As for me and my house we will serve the Lord....



Tuesday, October 4, 2011

Snapshots outside - Monday and Tuesday


Monday morning bright and early, when I was hoping for a late inning comeback by the Phillies (I can watch live on satellite TV, I woke up just as the game started at 3 am) Garry went outside just after the agreed upon 6 am to talk to the guys buying the baler. Garry says after they walked around it and hemmed and hawed for a while before they handed over the cash. They finally had it loaded it on the truck about 7:10. Garry cheered after it left, he can't wait to use a bigger, better baler next summer.

That's when Garry realized that they had missed sending the heifers and dry cows out with the village herd, so they didn't put any one out on Monday. On Sunday they put the two cows that went dry out with the herd for the first time, and one returned shortly after, Garry figured that the guys herding must have lost her around the curve, and she knew where she had come from because she came up the driveway on her own! So they just tied her back up in the barn. Tuesday morning I heard them chase them out just before 7 am as usual, I have not heard if they all stayed with the group this time.

After hurrying through the rest of chores (feeding the cows, cleaning the barn) Garry and Maxim came inside and quickly left again in the car. They were on their way to deliver a good deal of the cash received for the baler for the manure spreader they were buying. Garry and Maxim had gone to look at this used manure spreader last Thursday (back when Garry's knee was still sore) and had worked out a deal to buy it over the phone on Friday. When they got there to look at it the price was higher than the one quoted to Victor when he found it. There was a lot of back and forth about tires and delivery. Since they wanted cash before delivery, Garry insisted the price needed to be reduced for his gas driving there again. He got 300 grivna off and so he and Maxim went to deliver the cash (remember almost everything in Ukraine is paid in cash or at the bank.)

Garry phoned at noon to say he was lost in Zaporosia but would return as soon as he figured out where he was (he had come in from a different direction than normal) I told him Oxana's truck was outside, but he said Yana's father was supposed to take care of selling milk to them. Yana has gone on vacation and her father came to milk cows in her place. Garry said he had left after the manure spreader was loaded on the truck. Maxim was riding back with the truck driver. Suddenly he said he had to go, apparently he had found a street he knew - Lenina (main street).

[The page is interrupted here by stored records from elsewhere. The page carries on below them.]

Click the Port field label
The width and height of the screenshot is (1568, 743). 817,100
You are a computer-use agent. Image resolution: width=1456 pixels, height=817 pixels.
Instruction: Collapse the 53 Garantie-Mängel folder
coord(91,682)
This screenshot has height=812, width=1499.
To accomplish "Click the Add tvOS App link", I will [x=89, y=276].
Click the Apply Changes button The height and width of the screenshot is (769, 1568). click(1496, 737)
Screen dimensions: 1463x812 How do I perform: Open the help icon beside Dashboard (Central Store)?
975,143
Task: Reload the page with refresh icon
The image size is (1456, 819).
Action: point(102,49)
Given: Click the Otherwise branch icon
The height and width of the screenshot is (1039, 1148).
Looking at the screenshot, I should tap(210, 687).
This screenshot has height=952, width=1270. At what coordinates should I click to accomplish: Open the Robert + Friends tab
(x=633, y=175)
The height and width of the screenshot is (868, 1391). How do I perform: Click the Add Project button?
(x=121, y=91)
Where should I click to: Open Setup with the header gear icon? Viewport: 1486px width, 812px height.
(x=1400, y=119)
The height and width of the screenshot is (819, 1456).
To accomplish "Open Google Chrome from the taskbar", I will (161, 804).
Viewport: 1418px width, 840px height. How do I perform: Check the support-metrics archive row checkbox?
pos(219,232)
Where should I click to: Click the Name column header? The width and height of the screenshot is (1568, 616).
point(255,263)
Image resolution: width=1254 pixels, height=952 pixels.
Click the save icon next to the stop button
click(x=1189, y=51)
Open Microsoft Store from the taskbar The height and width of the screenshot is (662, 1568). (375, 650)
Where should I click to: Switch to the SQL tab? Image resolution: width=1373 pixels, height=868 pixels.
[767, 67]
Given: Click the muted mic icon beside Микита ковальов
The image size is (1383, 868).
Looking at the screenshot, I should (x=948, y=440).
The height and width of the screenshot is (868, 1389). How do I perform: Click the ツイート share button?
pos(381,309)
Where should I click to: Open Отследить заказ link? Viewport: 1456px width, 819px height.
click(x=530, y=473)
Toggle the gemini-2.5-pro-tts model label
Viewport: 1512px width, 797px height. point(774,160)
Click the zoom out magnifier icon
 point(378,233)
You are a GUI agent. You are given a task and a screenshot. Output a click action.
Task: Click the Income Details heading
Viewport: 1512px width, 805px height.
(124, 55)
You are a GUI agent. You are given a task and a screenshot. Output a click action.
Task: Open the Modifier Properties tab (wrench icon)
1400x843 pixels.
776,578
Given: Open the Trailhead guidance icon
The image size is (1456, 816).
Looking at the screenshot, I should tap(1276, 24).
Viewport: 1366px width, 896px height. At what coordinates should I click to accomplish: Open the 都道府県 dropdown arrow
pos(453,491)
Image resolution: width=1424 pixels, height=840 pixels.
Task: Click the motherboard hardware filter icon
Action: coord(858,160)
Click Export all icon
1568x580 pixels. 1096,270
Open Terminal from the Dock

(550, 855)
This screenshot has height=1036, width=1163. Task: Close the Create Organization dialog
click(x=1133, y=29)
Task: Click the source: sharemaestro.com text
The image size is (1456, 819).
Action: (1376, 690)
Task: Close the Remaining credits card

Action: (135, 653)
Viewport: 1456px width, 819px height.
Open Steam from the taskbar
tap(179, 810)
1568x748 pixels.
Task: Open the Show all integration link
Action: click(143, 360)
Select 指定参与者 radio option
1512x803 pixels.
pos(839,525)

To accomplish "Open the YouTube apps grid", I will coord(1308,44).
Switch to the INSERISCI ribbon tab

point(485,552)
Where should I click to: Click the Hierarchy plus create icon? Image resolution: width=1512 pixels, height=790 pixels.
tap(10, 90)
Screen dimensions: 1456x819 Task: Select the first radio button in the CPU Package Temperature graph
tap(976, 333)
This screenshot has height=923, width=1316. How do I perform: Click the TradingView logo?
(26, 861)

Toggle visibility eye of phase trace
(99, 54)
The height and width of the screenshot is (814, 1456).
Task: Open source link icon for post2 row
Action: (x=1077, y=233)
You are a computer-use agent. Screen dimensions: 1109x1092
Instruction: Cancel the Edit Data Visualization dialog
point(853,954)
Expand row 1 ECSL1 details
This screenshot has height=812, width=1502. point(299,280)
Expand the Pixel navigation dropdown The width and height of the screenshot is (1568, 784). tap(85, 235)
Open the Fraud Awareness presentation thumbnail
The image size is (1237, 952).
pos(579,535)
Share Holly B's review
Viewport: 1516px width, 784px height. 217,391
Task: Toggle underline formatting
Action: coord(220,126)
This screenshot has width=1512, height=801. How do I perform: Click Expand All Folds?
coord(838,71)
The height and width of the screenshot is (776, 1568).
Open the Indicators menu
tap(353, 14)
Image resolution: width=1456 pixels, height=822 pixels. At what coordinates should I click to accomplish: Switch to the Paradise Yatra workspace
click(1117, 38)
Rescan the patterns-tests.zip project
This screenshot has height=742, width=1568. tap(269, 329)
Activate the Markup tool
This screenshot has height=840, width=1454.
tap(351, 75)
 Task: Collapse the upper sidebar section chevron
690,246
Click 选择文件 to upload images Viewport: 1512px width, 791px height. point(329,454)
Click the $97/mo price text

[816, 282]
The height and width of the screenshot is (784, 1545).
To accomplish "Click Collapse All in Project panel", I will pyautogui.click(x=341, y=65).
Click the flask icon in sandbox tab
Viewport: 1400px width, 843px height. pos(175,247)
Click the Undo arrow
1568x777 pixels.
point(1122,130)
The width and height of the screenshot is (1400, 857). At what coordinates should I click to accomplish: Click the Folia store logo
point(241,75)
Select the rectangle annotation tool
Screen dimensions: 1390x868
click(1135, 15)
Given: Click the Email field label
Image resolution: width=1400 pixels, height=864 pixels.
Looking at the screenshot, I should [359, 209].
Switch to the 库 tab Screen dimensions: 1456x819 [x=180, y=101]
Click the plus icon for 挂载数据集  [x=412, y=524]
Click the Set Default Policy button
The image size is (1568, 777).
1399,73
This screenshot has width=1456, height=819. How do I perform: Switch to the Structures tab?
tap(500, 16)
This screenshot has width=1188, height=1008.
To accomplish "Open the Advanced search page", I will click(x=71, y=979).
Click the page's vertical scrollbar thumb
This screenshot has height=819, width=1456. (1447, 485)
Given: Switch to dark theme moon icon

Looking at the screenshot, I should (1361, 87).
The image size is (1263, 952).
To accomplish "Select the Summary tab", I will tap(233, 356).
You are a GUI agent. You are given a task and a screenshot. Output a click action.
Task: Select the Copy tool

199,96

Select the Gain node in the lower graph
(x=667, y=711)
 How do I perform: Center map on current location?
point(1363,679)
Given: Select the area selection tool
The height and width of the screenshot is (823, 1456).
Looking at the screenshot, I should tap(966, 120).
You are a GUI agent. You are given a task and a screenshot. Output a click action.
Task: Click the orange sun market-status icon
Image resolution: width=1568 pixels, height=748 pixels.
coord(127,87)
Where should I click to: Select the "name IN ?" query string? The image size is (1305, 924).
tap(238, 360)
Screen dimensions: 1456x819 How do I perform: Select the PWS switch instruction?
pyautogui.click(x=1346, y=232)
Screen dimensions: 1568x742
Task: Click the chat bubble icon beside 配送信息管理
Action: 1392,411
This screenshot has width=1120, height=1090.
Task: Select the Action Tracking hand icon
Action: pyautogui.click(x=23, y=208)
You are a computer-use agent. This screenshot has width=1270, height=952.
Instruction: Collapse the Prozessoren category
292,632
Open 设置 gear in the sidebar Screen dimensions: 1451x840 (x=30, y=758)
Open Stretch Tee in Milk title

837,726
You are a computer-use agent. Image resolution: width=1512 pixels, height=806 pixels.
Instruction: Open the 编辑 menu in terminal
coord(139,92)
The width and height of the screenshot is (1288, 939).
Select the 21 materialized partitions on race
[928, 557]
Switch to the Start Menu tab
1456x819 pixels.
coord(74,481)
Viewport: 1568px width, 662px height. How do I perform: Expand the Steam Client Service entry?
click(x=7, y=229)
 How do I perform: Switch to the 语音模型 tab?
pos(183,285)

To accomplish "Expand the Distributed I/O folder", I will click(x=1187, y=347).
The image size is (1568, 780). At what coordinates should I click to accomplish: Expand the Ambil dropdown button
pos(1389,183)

Garry had lunch when he got back and then went and started unloading the precepts (wagons which had been loaded with old corn silage went Maxim cleaned up the yard for the new pile they are making now.) Then Max came in asked where Garry was, he was back with the manure spreader on the truck. I was cooking chocolate pudding but ran out for a quick photo.





Garry and Maxim started chopping the field of late corn Monday afternoon, Garry said that he went around the field and had three wagons full in four rounds, so it looks like a great crop. They have been at it today since 8 am, after finishing chores. Maxim has been going past with the wagons like clockwork, I gave him plates full of dinner for him and Garry about 12:30 as he drove past the kitchen door. The silage pile is really growing.



I am sure they will stop chopping around 4 pm, just like yesterday, so they can do the afternoon chores in the barn....



Turns out I was wrong, Maxim got someone to feed the cows, and he is still driving past the house with the wagons at six pm. Garry said that they had 3 hours or so to go at 3:30 when he phoned to ask about whether I could send a snack out to the field. The sky is overcast, and it looks more like rain now. The neighbor Serosia took the day off from work to pack the pile with his old payloader.

Garry told me that for the last two weeks Max has been worried that they would not get the field chopped before the rainy weather gets here, and then it would be too muddy. However, Garry thought the corn was still too green to make good silage, but now it's all in a pile.

Garry came in the house at 7:30. Maxim was about 2 hours later, he and the neighbour packed the pile across and not just end-to-end like the first one (it was between the tubes of brewers' grain) so it's well-packed. You want to avoid having any airpockets in the silage so that it ferments, air means mold and throwing away rotten silage from the pile.